Un centenar de ganaderos de la provincia de Ávila convocados por UPA y UCCL se han encerrado durante más de tres horas en la sede de la Delegación Territorial de la Junta de Castilla y León para reclamar medidas contra los ataques de lobos sufridos en sus explotaciones en los últimos meses.
El secretario general de UPA en Castilla y León, Julio López, ha señalado a los periodistas que esta medida de presión obedece a que "el Gobierno regional no asume que en los últimos tres meses, los ataques de lobos han supuesto daños por valor de 50.000 euros, que deben hacer frente los ganaderos".
Una representación de estos ganaderos se ha reunido con responsables de la Delegación Territorial de la Junta en Ávila para exigirles un control de los lobos y que el Gobierno indemnice a los ganaderos afectados por los ataques a sus explotaciones, pero según López, "han echado balones fuera".
El dirigente regional de UPA ha subrayado que no apoyan el cambio en la Directiva Comunitaria, que contempla al lobo como una especie cinegética, pues entonces pasaría lo mismo que está ocurriendo al norte del Duero, que no hay ganaderos y sí parques de ocio con lobos, como en Zamora".
Este centenar de ganaderos ha celebrado a primera hora de la mañana de una asamblea en la que se ha decidido acudir a la Delegación Territorial de la Junta en Ávila para exigir una respuesta a los ataques de lobos, acompañados por un ternero muerto a manos de estos animales y un mastín.
Según fuentes de la Delegación Territorial de la Junta consultadas, los ganaderos han mantenido el encierro, "sin dejar salir de ella a ningún funcionario público" y exigiendo una reunión con la consejera de Agricultura y Ganadería, Silvia Clemente, hasta las tres de la tarde, momento en el que han sido desalojados por efectivos del Cuerpo Nacional de Policía.
Por su parte, la consejera de Agricultura y Ganadería, Silvia Clemente, que ha acudido a Ávila a una conferencia sobre la PAC organizada por Asaja, ha señalado que el problema del lobo "es importante y demuestra que hay una realidad que no está bien regulada".

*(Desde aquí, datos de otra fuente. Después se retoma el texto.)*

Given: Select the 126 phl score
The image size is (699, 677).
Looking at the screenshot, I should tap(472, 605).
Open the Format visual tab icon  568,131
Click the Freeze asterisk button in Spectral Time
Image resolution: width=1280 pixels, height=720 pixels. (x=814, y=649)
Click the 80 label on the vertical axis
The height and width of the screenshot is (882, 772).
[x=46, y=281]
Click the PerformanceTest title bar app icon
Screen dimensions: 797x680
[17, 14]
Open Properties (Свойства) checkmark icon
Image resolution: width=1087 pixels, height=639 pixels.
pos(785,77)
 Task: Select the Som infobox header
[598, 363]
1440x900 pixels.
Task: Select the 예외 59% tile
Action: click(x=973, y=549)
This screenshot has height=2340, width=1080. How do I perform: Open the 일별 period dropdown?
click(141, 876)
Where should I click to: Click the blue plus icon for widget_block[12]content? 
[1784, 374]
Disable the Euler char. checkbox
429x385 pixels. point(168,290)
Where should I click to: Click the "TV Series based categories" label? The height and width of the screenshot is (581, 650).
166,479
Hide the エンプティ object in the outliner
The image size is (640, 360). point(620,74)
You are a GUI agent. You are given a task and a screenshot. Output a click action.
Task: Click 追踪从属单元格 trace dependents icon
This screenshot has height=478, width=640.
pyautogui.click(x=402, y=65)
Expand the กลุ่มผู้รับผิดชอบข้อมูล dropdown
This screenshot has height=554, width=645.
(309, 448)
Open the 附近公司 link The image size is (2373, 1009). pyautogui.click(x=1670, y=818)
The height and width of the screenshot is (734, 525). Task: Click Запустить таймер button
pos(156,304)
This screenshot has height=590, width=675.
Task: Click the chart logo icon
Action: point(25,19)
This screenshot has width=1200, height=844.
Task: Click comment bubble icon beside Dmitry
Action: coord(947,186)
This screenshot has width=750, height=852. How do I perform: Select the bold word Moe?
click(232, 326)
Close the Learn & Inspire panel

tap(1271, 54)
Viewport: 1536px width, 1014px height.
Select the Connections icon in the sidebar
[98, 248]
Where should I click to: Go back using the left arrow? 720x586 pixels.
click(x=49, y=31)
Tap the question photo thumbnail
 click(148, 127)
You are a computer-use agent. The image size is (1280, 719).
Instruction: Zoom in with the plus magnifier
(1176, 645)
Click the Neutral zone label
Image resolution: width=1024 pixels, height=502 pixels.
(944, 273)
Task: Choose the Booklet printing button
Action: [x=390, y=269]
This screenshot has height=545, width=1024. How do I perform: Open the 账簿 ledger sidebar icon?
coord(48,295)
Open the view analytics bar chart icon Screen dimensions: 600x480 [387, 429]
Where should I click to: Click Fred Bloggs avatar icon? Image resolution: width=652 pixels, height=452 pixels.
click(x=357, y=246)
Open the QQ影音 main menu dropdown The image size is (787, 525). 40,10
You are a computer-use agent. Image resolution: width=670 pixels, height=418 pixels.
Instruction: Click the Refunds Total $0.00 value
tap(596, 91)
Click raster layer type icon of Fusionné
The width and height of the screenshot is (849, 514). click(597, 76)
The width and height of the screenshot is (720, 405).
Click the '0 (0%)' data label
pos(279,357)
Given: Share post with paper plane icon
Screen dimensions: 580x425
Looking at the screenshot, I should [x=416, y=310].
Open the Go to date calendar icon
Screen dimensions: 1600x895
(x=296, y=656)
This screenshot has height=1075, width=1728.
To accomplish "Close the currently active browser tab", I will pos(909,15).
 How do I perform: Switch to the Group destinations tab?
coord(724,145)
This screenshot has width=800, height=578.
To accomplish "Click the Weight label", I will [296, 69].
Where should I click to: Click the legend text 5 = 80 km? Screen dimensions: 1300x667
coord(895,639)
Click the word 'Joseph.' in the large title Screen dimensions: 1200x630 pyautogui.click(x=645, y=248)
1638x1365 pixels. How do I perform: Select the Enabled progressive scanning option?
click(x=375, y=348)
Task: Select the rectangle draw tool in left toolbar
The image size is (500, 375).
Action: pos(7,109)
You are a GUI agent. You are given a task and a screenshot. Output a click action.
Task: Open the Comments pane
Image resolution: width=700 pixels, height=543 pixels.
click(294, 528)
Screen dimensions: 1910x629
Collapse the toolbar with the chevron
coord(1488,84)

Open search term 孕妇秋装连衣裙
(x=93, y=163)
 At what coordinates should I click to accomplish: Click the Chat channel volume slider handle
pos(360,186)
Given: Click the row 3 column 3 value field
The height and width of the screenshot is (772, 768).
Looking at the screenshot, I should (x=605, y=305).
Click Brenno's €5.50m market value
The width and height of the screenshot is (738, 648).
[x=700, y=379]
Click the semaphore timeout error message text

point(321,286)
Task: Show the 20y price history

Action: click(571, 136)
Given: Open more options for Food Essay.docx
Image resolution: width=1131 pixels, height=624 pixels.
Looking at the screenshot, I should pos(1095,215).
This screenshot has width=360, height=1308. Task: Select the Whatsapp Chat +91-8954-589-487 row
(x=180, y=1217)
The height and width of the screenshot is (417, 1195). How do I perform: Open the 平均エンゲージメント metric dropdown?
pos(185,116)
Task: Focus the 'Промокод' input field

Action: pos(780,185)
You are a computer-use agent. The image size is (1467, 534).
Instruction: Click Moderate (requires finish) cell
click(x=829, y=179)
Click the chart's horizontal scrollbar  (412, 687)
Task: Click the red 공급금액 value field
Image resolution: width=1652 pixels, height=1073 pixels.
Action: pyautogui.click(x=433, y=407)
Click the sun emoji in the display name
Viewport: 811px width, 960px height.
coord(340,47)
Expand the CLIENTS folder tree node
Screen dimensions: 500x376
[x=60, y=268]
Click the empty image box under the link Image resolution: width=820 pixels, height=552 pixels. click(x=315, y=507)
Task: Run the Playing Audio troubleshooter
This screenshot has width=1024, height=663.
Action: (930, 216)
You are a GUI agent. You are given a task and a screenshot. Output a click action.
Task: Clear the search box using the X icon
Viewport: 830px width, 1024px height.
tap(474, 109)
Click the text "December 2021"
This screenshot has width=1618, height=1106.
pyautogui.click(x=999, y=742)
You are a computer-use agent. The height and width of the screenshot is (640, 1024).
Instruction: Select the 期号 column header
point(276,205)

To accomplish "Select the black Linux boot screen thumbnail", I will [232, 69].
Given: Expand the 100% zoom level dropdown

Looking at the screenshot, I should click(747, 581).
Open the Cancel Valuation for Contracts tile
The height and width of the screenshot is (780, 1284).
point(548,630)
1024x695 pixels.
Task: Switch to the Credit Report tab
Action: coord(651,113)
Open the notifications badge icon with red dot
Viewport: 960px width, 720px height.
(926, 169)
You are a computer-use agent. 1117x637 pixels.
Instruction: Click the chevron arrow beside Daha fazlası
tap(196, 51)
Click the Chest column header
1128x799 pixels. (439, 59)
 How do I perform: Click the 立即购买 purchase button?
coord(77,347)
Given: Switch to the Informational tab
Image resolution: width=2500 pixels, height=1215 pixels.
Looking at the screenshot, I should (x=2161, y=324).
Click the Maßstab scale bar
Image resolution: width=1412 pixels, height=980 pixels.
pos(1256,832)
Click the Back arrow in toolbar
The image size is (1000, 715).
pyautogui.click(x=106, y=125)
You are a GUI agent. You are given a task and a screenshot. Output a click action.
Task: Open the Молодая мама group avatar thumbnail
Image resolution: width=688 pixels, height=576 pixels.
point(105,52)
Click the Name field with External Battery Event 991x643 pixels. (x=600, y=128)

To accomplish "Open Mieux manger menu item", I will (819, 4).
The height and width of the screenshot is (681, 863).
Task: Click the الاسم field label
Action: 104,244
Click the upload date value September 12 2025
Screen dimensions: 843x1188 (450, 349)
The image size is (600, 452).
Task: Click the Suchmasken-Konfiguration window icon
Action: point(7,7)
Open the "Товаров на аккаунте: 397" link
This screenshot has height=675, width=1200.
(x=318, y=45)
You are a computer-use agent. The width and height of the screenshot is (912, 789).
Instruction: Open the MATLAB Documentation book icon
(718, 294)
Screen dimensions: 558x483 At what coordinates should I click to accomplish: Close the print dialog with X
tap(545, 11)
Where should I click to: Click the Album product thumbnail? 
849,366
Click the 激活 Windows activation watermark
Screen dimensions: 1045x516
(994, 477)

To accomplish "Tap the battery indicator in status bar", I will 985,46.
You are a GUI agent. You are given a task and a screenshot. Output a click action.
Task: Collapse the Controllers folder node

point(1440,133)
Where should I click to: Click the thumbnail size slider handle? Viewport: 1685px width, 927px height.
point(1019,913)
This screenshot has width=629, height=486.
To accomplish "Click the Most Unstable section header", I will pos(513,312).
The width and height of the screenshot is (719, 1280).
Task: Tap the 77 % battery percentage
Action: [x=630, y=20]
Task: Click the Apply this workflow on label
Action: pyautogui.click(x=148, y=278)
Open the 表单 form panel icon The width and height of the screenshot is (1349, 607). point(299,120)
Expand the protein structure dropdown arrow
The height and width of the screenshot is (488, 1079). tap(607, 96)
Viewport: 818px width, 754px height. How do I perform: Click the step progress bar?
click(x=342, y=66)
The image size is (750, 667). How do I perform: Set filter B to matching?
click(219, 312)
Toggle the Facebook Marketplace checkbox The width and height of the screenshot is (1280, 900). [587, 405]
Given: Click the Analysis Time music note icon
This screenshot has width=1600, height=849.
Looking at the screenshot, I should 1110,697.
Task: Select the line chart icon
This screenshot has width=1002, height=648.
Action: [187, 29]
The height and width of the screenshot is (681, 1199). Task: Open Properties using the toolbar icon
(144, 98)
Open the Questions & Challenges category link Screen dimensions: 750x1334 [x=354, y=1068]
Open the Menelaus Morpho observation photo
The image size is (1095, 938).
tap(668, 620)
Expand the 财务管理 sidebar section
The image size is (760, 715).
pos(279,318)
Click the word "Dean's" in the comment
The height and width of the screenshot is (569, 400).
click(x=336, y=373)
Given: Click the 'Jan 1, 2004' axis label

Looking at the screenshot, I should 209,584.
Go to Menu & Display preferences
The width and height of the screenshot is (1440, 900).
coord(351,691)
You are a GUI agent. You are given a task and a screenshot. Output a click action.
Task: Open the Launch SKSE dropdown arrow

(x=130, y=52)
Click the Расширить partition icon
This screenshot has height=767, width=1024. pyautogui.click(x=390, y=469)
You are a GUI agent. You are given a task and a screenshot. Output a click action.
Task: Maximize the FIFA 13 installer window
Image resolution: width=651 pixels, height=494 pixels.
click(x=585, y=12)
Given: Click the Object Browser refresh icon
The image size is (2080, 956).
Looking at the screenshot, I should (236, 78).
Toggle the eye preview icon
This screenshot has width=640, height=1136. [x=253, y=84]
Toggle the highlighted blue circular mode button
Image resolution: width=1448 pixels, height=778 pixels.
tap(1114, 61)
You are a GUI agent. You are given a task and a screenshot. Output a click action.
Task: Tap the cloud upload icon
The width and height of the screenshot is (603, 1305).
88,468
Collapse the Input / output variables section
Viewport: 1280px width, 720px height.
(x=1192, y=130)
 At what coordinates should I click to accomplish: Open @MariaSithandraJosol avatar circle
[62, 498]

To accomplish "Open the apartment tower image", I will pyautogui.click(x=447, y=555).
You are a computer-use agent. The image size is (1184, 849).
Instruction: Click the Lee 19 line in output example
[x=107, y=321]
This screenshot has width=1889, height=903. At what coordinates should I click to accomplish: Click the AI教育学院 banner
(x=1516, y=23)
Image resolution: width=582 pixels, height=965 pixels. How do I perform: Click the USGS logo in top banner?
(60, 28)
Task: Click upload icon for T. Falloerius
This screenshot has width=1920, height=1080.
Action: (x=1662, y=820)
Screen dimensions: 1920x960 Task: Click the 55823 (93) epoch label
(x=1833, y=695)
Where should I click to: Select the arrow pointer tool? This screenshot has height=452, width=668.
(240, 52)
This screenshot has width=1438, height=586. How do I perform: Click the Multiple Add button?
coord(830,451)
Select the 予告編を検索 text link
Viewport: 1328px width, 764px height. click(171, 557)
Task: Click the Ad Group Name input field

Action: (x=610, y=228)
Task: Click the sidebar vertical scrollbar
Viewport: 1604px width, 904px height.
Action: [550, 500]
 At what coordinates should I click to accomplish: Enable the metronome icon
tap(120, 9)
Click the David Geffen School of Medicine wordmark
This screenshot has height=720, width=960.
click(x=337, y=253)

"Se ha producido una expansión de una especie considerada protegida y no puede seguir siéndolo en la medida en que ha crecido su población, poniendo en peligro la estabilidad de las explotaciones ganaderas", ha señalado Clemente, quien ha anunciado su intención de "intermediar" ante la Consejería de Medio Ambiente para que "celebre una reunión con las organizaciones agrarias en la que puedan plantear sus problemas", pues "es la autoridad medioambiental quien tiene que tomar las decisiones".